■ **ABOUT THIS EXERCISE**:
Print the data that follows again, keeping every line exact.

■ **RECORDS TO USE**:

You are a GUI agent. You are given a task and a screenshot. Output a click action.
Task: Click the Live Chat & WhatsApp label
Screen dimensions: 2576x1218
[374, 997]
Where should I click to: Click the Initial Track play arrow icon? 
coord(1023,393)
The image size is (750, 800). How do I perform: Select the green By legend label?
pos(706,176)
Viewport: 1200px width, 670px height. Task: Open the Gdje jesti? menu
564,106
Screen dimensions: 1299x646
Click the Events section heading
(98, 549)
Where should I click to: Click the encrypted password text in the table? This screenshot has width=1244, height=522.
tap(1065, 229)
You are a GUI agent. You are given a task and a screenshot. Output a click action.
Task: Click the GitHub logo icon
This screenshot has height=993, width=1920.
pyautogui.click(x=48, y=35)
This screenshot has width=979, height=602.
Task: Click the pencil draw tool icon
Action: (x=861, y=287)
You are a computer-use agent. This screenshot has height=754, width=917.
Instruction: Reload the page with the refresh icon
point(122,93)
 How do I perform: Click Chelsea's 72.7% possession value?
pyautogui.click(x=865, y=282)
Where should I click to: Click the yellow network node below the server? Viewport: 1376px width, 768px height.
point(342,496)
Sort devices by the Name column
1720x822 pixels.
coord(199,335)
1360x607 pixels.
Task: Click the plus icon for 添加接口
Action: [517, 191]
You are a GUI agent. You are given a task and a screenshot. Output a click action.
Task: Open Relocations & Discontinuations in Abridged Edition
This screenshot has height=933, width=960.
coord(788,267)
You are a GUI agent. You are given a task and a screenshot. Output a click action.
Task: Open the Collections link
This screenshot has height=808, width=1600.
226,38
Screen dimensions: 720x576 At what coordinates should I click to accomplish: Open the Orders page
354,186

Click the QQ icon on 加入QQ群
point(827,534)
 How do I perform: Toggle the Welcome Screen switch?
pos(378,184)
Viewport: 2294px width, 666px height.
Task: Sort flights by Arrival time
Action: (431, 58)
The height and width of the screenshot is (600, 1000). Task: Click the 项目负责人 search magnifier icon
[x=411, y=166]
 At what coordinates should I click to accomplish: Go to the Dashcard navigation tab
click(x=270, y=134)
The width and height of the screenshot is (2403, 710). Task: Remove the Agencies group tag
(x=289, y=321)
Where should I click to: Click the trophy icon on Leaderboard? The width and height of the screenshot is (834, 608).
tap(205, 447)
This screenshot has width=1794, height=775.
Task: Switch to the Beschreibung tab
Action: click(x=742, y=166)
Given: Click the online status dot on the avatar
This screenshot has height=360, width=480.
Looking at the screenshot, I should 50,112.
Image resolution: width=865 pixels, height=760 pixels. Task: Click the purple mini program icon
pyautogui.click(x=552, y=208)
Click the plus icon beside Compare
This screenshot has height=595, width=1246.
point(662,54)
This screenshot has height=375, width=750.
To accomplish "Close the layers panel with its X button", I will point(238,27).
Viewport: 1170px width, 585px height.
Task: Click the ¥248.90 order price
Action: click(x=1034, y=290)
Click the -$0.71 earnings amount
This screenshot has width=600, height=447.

■ **EXERCISE SOLUTION**:
You are a GUI agent. You are given a task and a screenshot. Output a click action.
Task: Click the Live Chat & WhatsApp label
Screen dimensions: 2576x1218
[374, 997]
Where should I click to: Click the Initial Track play arrow icon? 
coord(1023,393)
The image size is (750, 800). How do I perform: Select the green By legend label?
pos(706,176)
Viewport: 1200px width, 670px height. Task: Open the Gdje jesti? menu
564,106
Screen dimensions: 1299x646
Click the Events section heading
(98, 549)
Where should I click to: Click the encrypted password text in the table? This screenshot has width=1244, height=522.
tap(1065, 229)
You are a GUI agent. You are given a task and a screenshot. Output a click action.
Task: Click the GitHub logo icon
This screenshot has height=993, width=1920.
pyautogui.click(x=48, y=35)
This screenshot has width=979, height=602.
Task: Click the pencil draw tool icon
Action: (x=861, y=287)
You are a computer-use agent. This screenshot has height=754, width=917.
Instruction: Reload the page with the refresh icon
point(122,93)
 How do I perform: Click Chelsea's 72.7% possession value?
pyautogui.click(x=865, y=282)
Where should I click to: Click the yellow network node below the server? Viewport: 1376px width, 768px height.
point(342,496)
Sort devices by the Name column
1720x822 pixels.
coord(199,335)
1360x607 pixels.
Task: Click the plus icon for 添加接口
Action: [517, 191]
You are a GUI agent. You are given a task and a screenshot. Output a click action.
Task: Open Relocations & Discontinuations in Abridged Edition
This screenshot has height=933, width=960.
coord(788,267)
You are a GUI agent. You are given a task and a screenshot. Output a click action.
Task: Open the Collections link
This screenshot has height=808, width=1600.
226,38
Screen dimensions: 720x576 At what coordinates should I click to accomplish: Open the Orders page
354,186

Click the QQ icon on 加入QQ群
point(827,534)
 How do I perform: Toggle the Welcome Screen switch?
pos(378,184)
Viewport: 2294px width, 666px height.
Task: Sort flights by Arrival time
Action: (431, 58)
The height and width of the screenshot is (600, 1000). Task: Click the 项目负责人 search magnifier icon
[x=411, y=166]
 At what coordinates should I click to accomplish: Go to the Dashcard navigation tab
click(x=270, y=134)
The width and height of the screenshot is (2403, 710). Task: Remove the Agencies group tag
(x=289, y=321)
Where should I click to: Click the trophy icon on Leaderboard? The width and height of the screenshot is (834, 608).
tap(205, 447)
This screenshot has width=1794, height=775.
Task: Switch to the Beschreibung tab
Action: click(x=742, y=166)
Given: Click the online status dot on the avatar
This screenshot has height=360, width=480.
Looking at the screenshot, I should 50,112.
Image resolution: width=865 pixels, height=760 pixels. Task: Click the purple mini program icon
pyautogui.click(x=552, y=208)
Click the plus icon beside Compare
This screenshot has height=595, width=1246.
point(662,54)
This screenshot has height=375, width=750.
To accomplish "Close the layers panel with its X button", I will point(238,27).
Viewport: 1170px width, 585px height.
Task: Click the ¥248.90 order price
Action: click(x=1034, y=290)
Click the -$0.71 earnings amount
This screenshot has width=600, height=447.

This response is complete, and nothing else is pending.